EXERCISE REQUIREMENTS. Rewrite the records from the line with "The height and" to the line with "(x=949, y=694)", swapping "annotation tool" for "drawing tool" and leaving everything else the same.

MATERIAL start

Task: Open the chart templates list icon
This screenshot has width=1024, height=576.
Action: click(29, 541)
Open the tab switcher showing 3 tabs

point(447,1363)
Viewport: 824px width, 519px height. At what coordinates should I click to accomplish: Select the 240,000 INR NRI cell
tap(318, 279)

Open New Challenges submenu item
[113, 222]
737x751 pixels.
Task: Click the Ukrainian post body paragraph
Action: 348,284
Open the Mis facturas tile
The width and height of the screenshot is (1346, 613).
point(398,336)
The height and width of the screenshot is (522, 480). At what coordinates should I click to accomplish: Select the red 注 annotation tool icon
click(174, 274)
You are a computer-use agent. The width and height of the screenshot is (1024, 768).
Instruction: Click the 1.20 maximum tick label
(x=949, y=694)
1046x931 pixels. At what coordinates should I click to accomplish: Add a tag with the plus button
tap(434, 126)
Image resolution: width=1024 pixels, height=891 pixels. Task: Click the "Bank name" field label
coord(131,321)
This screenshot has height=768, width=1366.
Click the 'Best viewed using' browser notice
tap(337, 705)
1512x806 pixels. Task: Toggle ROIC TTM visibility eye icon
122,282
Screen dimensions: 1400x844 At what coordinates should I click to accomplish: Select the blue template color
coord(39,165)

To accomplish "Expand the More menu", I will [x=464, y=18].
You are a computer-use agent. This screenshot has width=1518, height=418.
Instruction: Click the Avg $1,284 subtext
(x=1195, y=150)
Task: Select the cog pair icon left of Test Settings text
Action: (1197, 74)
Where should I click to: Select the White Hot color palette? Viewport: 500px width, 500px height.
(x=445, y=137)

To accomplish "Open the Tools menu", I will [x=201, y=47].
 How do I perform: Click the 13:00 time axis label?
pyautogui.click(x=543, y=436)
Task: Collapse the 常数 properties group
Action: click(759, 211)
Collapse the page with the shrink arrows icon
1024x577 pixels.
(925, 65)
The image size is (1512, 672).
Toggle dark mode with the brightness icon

MATERIAL end

TASK OUTPUT.
The height and width of the screenshot is (522, 480). At what coordinates should I click to accomplish: Select the red 注 drawing tool icon
click(174, 274)
You are a computer-use agent. The width and height of the screenshot is (1024, 768).
Instruction: Click the 1.20 maximum tick label
(x=949, y=694)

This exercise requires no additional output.